Every job is a business
A job is a business. Managers forget that — so explain it to yours. That’s the key to thinking about this in terms your management will understand and respect. As in any business plan, your goal is to demonstrate how an added investment will pay off. You must show a rising return on the company’s investment in you.
To learn more about how to approach any employer with a business plan, check these 3 books in the Fearless Job Hunting collection:
See especially the sections “How can I demonstrate my value?” and “The Pool Man Strategy: How to ask for more money.”

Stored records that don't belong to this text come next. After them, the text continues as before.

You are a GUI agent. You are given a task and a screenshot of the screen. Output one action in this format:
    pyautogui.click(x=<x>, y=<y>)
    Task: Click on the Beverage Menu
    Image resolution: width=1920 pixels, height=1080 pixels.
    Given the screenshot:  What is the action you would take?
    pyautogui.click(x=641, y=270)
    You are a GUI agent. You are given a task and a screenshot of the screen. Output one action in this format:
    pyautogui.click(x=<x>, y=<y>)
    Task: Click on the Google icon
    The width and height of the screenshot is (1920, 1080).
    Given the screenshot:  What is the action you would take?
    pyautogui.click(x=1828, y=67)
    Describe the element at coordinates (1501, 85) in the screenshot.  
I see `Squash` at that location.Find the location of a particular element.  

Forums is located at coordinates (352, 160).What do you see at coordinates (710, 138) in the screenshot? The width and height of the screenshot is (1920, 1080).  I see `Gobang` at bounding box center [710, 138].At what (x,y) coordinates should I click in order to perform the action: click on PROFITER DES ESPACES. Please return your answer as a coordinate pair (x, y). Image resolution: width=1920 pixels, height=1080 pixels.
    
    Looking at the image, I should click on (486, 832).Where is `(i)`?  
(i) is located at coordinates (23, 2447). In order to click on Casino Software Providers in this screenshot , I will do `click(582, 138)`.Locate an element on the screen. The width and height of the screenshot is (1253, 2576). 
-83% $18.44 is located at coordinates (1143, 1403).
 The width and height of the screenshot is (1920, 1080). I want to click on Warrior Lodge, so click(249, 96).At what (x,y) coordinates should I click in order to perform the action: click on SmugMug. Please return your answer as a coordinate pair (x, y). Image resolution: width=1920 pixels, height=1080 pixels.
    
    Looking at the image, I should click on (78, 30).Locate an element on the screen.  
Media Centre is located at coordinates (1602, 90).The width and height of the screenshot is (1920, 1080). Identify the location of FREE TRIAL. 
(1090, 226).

The longer you’re working for the company, the more profit you should yield. A lot of this is number crunching, of course, and there’s seat-of-the-pants estimating involved.
Please read that last part again: There’s seat-of-the-pants estimating involved.
Negotiation is a dialogue
This will scare a lot of people off for fear their employer will challenge the estimates. That’s exactly what you want! A dialogue. A debate. A roll-up-your-sleeves talk about your job! That’s what your evaluation should be.
If your boss is worth working for, then your boss will see that you are worth a good raise because you’re thinking about the company’s bottom line and that you are prepared to discuss the future of your work intelligently.
It will help enormously for you to interview people in the company who factor into this plan — before you meet with your boss. In the process, you will not only build your case, you will also influence (and remind) other key players in the company about your worth. Then ask them to join the dialogue by putting in a good word for you with your boss!
How do you ask for a raise? Have you had a performance evaluation in the past year?